■ **What you need to do**
Find the lines holding the string "agent" in the data, then copy all of them.

*** Block opens ***

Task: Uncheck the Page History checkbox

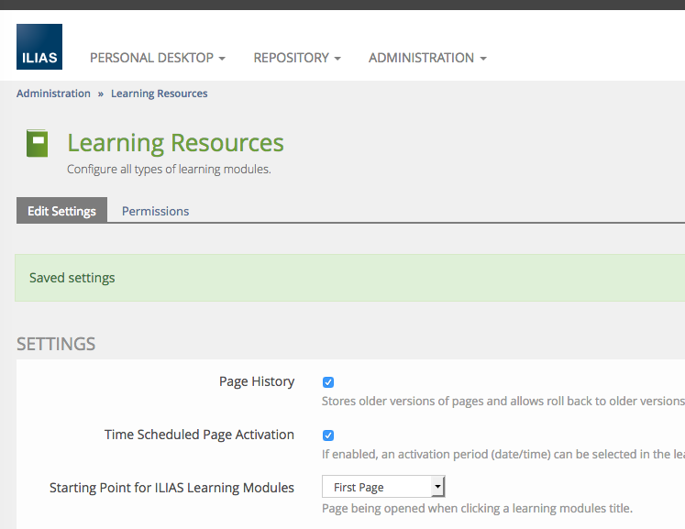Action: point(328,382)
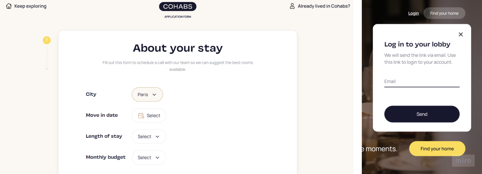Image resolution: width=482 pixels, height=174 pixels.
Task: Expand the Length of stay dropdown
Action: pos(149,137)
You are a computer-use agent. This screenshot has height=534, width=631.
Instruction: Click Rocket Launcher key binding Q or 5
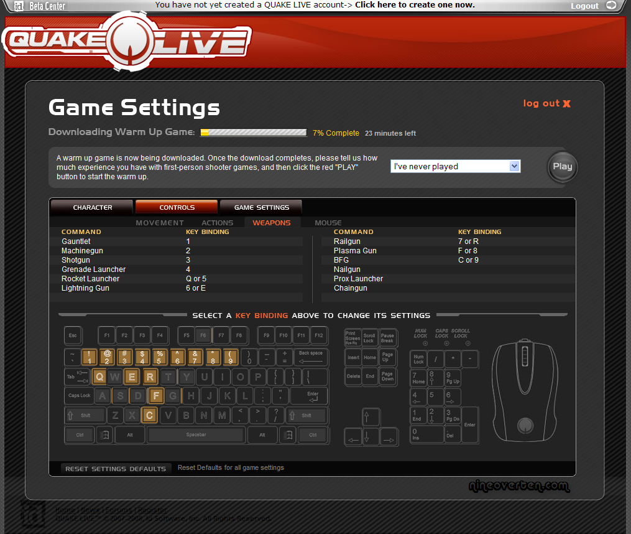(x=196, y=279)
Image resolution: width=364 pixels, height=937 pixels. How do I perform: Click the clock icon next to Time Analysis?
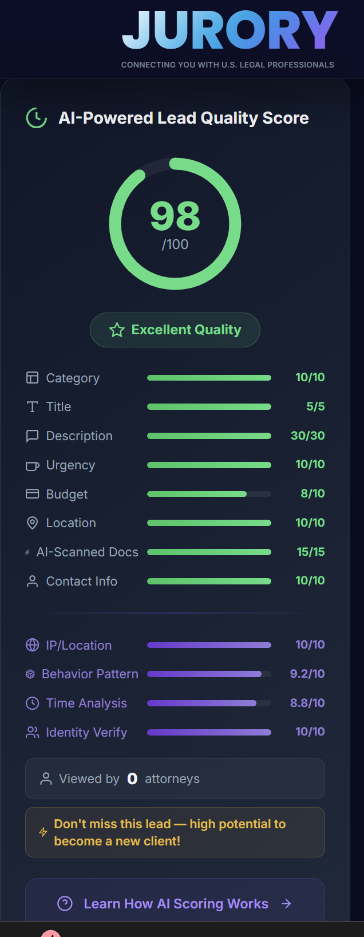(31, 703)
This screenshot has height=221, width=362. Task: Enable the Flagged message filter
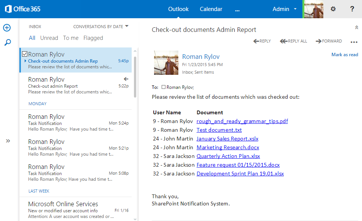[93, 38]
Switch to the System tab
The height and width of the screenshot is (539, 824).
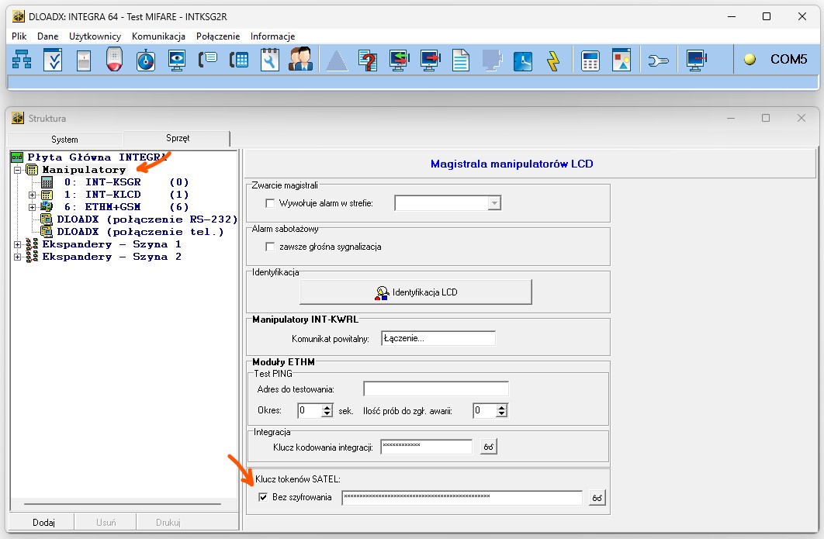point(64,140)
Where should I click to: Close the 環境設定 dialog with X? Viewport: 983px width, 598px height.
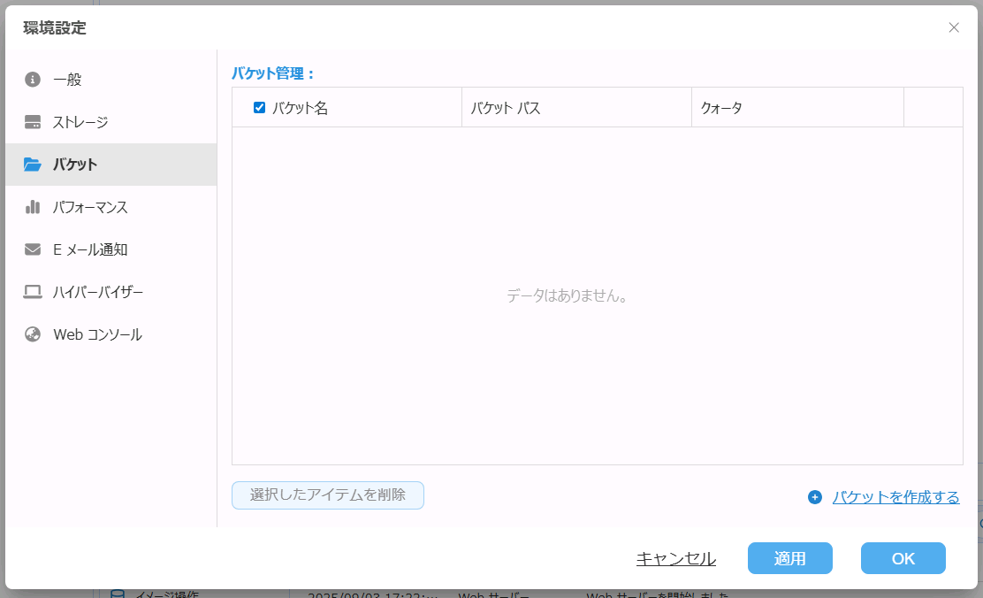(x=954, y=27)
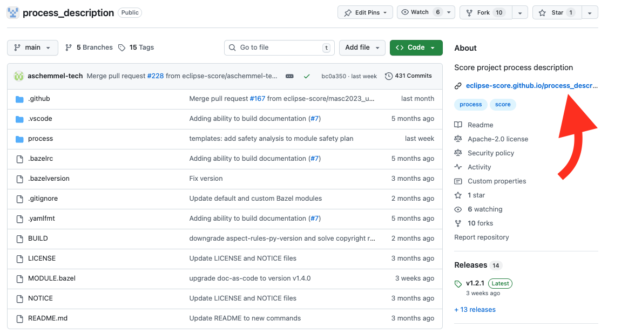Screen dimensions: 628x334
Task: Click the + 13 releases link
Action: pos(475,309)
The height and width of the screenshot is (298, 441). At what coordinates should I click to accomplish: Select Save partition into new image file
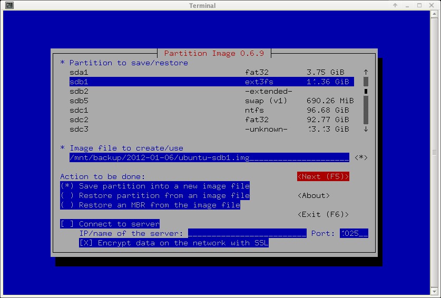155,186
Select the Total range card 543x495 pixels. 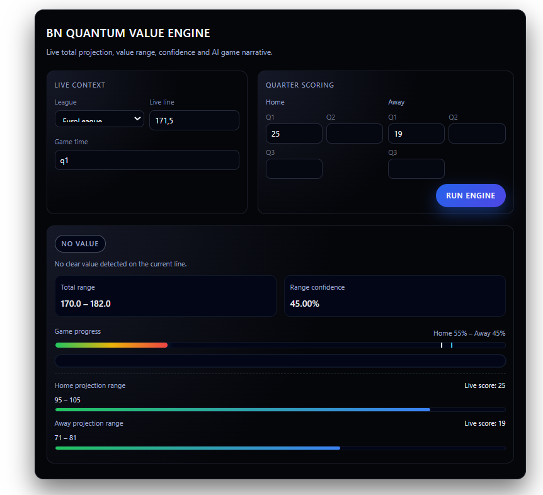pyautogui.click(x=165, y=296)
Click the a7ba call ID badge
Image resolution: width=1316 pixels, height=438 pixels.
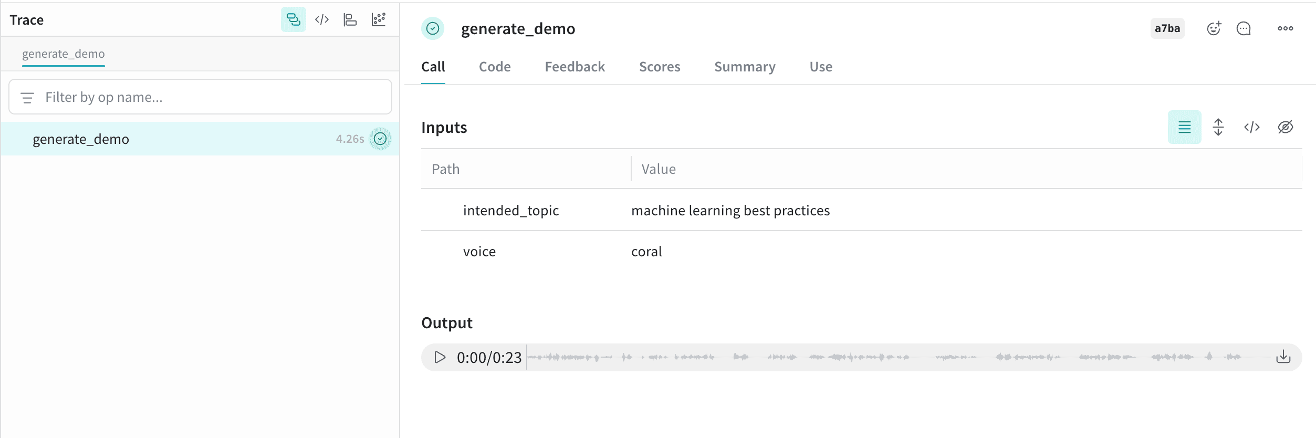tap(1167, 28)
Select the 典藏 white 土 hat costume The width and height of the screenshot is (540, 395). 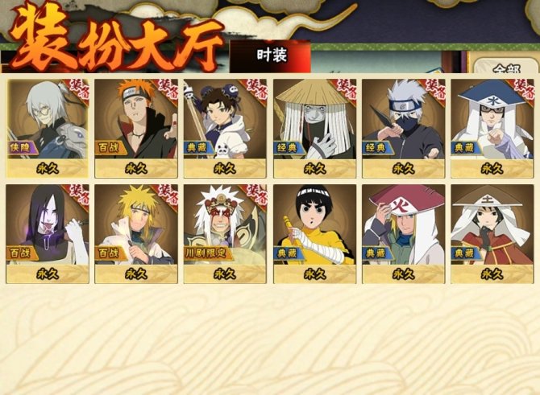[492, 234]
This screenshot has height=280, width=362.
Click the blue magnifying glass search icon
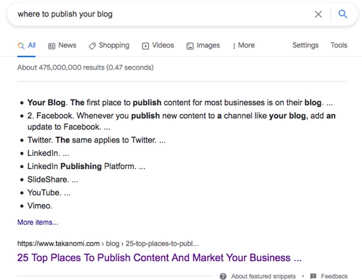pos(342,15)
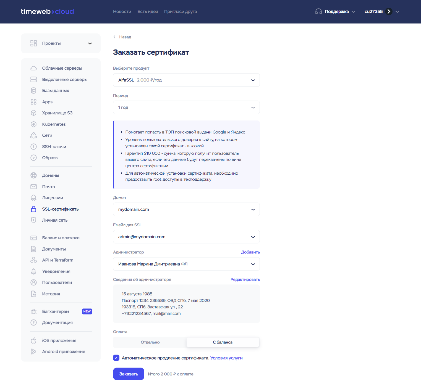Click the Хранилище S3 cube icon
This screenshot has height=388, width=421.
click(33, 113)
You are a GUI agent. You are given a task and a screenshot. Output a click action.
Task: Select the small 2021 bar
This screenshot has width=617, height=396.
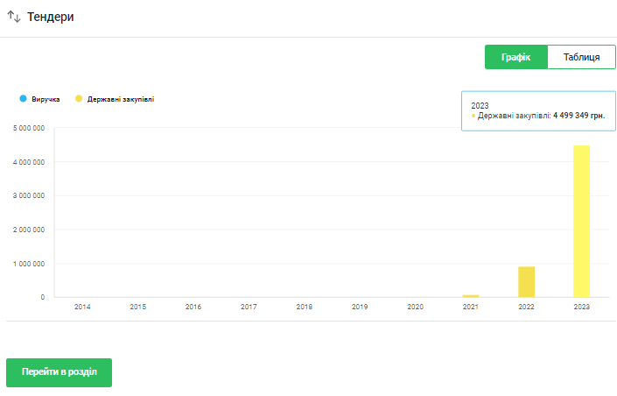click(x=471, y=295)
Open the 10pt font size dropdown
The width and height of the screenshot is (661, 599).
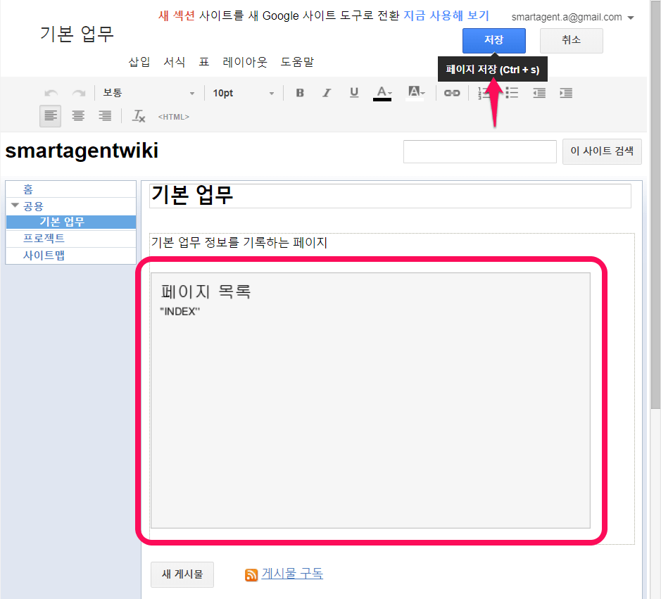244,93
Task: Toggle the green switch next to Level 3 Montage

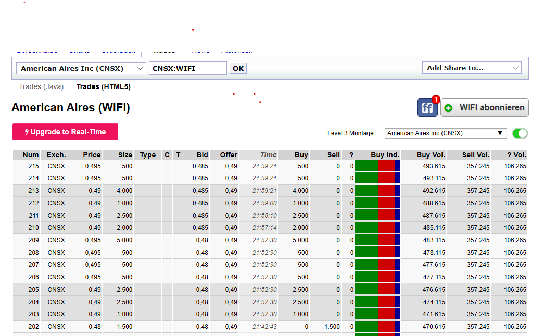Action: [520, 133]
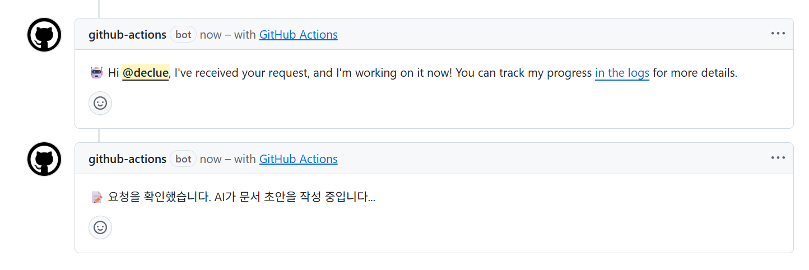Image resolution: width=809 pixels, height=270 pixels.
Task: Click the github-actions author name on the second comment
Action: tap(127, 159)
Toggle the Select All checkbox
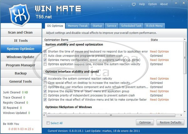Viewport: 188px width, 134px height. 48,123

*** Block closes ***

■ **Answer to this problem**
You are a computer-use agent. This screenshot has height=534, width=631.
You are a GUI agent. You are given a task and a screenshot. Output a click action.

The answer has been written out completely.